* START DATA LISTING *

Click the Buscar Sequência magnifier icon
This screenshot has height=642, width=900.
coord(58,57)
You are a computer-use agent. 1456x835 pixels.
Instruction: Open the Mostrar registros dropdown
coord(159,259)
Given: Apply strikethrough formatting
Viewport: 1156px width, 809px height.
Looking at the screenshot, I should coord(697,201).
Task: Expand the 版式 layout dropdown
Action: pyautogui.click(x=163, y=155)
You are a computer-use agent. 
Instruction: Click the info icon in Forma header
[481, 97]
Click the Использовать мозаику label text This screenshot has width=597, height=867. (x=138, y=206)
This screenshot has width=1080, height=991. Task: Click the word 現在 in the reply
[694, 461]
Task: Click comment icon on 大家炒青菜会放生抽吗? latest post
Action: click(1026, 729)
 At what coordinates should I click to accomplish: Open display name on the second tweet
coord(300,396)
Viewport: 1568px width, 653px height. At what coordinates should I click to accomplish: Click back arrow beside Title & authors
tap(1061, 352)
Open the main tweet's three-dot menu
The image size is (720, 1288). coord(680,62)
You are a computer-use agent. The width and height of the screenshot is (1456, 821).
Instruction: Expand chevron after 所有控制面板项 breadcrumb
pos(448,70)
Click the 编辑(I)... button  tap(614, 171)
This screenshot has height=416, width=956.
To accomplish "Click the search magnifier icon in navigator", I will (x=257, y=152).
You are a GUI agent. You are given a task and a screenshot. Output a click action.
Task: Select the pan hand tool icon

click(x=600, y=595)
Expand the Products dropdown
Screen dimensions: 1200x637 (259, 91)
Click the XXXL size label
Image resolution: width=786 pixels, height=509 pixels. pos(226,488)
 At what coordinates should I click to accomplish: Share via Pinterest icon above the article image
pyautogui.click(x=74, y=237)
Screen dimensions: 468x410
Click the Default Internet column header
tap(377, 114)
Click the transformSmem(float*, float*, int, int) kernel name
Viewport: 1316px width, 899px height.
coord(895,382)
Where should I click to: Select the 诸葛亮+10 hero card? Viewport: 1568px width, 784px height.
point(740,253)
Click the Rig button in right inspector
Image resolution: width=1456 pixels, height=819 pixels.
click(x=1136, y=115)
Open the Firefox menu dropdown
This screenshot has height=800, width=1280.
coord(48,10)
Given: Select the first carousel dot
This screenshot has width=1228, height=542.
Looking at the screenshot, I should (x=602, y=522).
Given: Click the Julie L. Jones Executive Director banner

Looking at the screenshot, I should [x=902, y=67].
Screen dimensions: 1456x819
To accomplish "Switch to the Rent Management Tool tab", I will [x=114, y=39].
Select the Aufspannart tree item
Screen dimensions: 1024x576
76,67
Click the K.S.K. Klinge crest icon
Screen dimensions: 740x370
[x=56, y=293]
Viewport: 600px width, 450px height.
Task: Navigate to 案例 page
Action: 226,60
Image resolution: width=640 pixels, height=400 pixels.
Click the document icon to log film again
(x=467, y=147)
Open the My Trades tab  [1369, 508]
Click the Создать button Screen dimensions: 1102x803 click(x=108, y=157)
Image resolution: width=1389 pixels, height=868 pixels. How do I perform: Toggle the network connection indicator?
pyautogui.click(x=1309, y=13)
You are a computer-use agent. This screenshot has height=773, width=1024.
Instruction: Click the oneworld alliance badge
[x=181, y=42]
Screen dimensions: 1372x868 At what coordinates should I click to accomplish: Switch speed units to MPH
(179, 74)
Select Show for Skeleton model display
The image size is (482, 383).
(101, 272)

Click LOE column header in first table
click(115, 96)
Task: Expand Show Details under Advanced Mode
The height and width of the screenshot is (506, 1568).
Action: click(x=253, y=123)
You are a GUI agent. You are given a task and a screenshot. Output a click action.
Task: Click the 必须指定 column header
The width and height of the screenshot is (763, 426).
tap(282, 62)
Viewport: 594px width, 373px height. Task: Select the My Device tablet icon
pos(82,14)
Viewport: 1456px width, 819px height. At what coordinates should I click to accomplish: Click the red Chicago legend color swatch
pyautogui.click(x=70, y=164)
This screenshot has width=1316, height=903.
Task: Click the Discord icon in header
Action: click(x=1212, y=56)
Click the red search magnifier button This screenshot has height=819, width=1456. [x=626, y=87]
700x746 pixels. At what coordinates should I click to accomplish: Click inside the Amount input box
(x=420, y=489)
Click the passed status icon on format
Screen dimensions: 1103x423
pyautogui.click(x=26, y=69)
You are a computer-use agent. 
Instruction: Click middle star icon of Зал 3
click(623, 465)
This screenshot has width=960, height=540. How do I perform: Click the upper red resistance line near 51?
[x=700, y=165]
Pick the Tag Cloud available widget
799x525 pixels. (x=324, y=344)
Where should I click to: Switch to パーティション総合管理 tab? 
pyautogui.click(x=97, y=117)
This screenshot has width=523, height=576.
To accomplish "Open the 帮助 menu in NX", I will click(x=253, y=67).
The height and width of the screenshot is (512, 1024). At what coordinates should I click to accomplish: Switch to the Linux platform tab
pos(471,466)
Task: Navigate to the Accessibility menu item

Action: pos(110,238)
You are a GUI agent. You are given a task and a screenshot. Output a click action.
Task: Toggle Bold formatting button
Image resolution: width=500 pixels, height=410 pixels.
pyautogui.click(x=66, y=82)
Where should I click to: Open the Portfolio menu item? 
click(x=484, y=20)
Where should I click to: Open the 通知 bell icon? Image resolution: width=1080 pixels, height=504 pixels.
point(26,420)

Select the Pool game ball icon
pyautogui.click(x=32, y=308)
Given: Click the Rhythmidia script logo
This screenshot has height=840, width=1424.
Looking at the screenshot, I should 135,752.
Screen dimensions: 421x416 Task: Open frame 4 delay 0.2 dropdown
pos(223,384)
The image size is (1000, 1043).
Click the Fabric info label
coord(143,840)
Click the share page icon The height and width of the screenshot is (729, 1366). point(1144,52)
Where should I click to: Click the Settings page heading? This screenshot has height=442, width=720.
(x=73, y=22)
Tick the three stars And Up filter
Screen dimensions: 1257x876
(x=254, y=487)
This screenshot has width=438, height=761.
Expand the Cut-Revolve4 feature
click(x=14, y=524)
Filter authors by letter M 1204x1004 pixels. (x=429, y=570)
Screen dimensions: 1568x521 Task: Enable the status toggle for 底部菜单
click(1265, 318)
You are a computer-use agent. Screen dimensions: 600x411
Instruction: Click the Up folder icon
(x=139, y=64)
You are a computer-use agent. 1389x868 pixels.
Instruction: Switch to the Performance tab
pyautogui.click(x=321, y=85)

* END DATA LISTING *

**WHAT THE EXERCISE ASKS**
Rewrite the listing from its start through the line containing "Action: pyautogui.click(x=163, y=155)", swapping "strikethrough" for "underline" and leaving everything else unchanged.

**ANSWER TO THIS EXERCISE**
Click the Buscar Sequência magnifier icon
This screenshot has height=642, width=900.
coord(58,57)
You are a computer-use agent. 1456x835 pixels.
Instruction: Open the Mostrar registros dropdown
coord(159,259)
Given: Apply underline formatting
Viewport: 1156px width, 809px height.
Looking at the screenshot, I should coord(697,201).
Task: Expand the 版式 layout dropdown
Action: pyautogui.click(x=163, y=155)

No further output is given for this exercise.